L’ONU a frappé un grand coup vendredi en sanctionnant une cinquantaine de navires et sociétés accusés d’aider la Corée du Nord à contourner les sanctions internationales, en dépit d’une récente détente diplomatique sur le dossier nucléaire de Pyongyang.
C’est la première fois que le Conseil de sécurité, agissant à la demande des Etats-Unis, désigne une liste d’entités aussi large dans le cadre de l’embargo économique frappant la Corée du Nord, a précisé un diplomate sous couvert d’anonymat.
En 2017, à l’initiative de Washington, le Conseil de sécurité a imposé trois séries de sanctions économiques à la Corée du Nord qui touchent notamment ses exportations de charbon, de fer, sa pêche et son textile et limitent ses approvisionnements en pétrole.
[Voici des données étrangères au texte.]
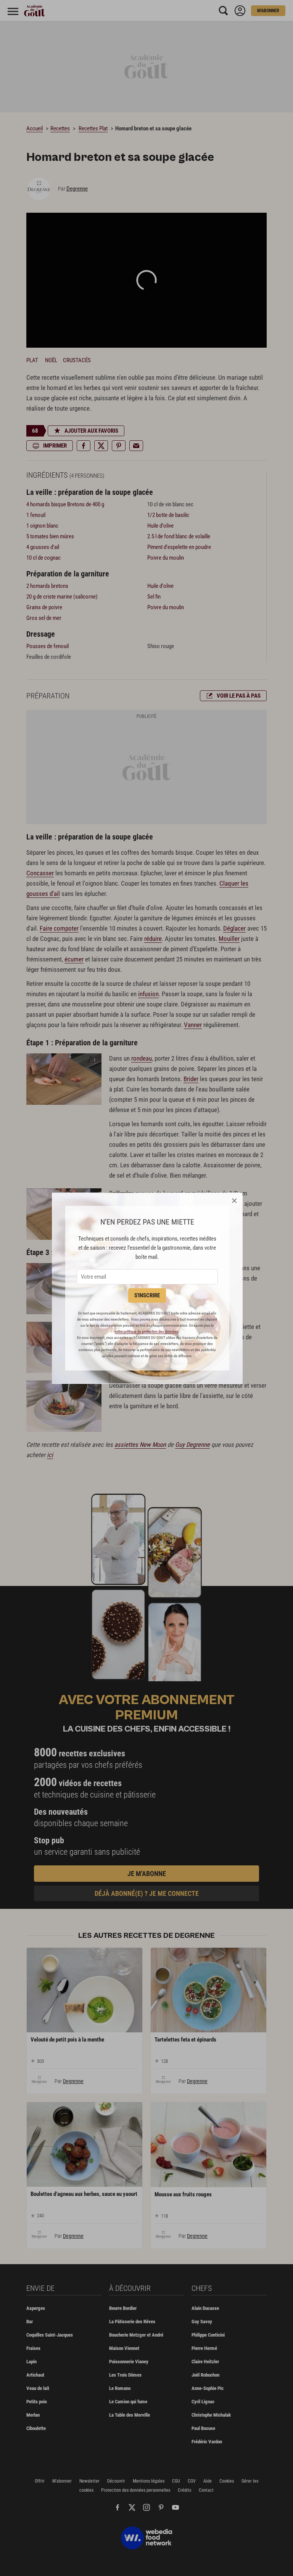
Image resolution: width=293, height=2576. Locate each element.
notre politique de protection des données (146, 1331)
Ces mesures ont été décidées après des tirs de missiles et un essai nucléaire menés par Pyongyang, jugés menaçants pour la stabilité internationale.
Au total, 15 navires et pétroliers nord-coréens voient leurs avoirs gelés et 13 d’entre eux sont aussi interdits d’entrée dans les ports du monde entier.
Douze autres bateaux battant pavillon étranger, voient également leurs avoirs gelés et sont interdits d’entrée dans les ports internationaux, selon un document obtenu par l’AFP.
L’ONU gèle par ailleurs les avoirs mondiaux de 21 compagnies maritimes et d’import-export, dont trois basées à Hong Kong et notamment Huaxin Shipping, qui a livré du charbon nord-coréen au Vietnam en octobre 2017.
Deux autres sociétés chinoises – Shanghai Dongfeng Shipping et Weihai World Shipping Freight – sont aussi accusées d’avoir fait transporter sur leurs navires du charbon nord-coréen.
Douze sociétés nord-coréennes sont accusées d’être impliquées dans des livraisons frauduleuses de pétrole et de carburant.
Les autres compagnies sont basées à Singapour, dans les îles Samoa et les îles Marshall, et au Panama.
– “Marchés lucratifs” –
Un homme d’affaires, Tsang Yung Yuan, est frappé d’une interdiction de voyager et d’un gel de ses avoirs pour avoir organisé des livraisons illégales de charbon depuis la Corée du Nord, avec la complicité d’un intermédiaire nord-coréen basé en Russie.
Les sanctions ont été approuvées dans un contexte de rapprochement prudent entre la Corée du Nord et les Etats-Unis, d’une part, et la Corée du Sud d’autre part, après plusieurs mois d’escalade des tensions.
Le président américain Donald Trump a accepté le principe d’une rencontre inédite avec le dirigeant nord-coréen Kim Jong Un, qui devrait se tenir d’ici fin mai, faisant naître l’espoir d’une issue diplomatique à la crise nucléaire.
Un rarissime sommet intercoréen doit également se tenir le 27 avril à la frontière des deux Corées, après une visite surprise de Kim Jong Un cette semaine en Chine.
Mais Washington insiste sur un maintien des sanctions jusqu’à ce que de réels progrès soient enregistrés dans les tractations en vue du démantèlement du programme d’armes nucléaires de Pyongyang.
Un rapport des experts de l’ONU chargés des sanctions contre la Corée du Nord publié en mars indiquait que l’adoption entre fin 2016 et 2017 de quatre trains de sanctions a fait émerger des “marchés lucratifs” pour des trafiquants cherchant à fournir du pétrole à Pyongyang et à lui faire exporter ses ressources naturelles.
Selon le rapport, la Corée du Nord a exporté entre janvier et septembre 2017 des produits interdits, notamment du charbon, générant des revenus estimés à près de 200 millions de dollars.
Il évoque des pavillons de navire trompeurs, des transferts en mer de produits illicites entre navires et de la documentation frauduleuse destinée à masquer l’origine du charbon.
Pour s’approvisionner en pétrole, le régime reclus utilise différents canaux, en s’appuyant sur des étrangers, des entreprises étrangères et sur le système bancaire international.
Les Etats-Unis avaient initialement proposé de sanctionner 33 navires et 27 sociétés, mais la Chine avait suspendu la demande afin d’avoir “plus de temps” pour enquêter.
Pékin est le premier partenaire économique de la Corée du Nord mais soutient les sanctions économiques de l’ONU.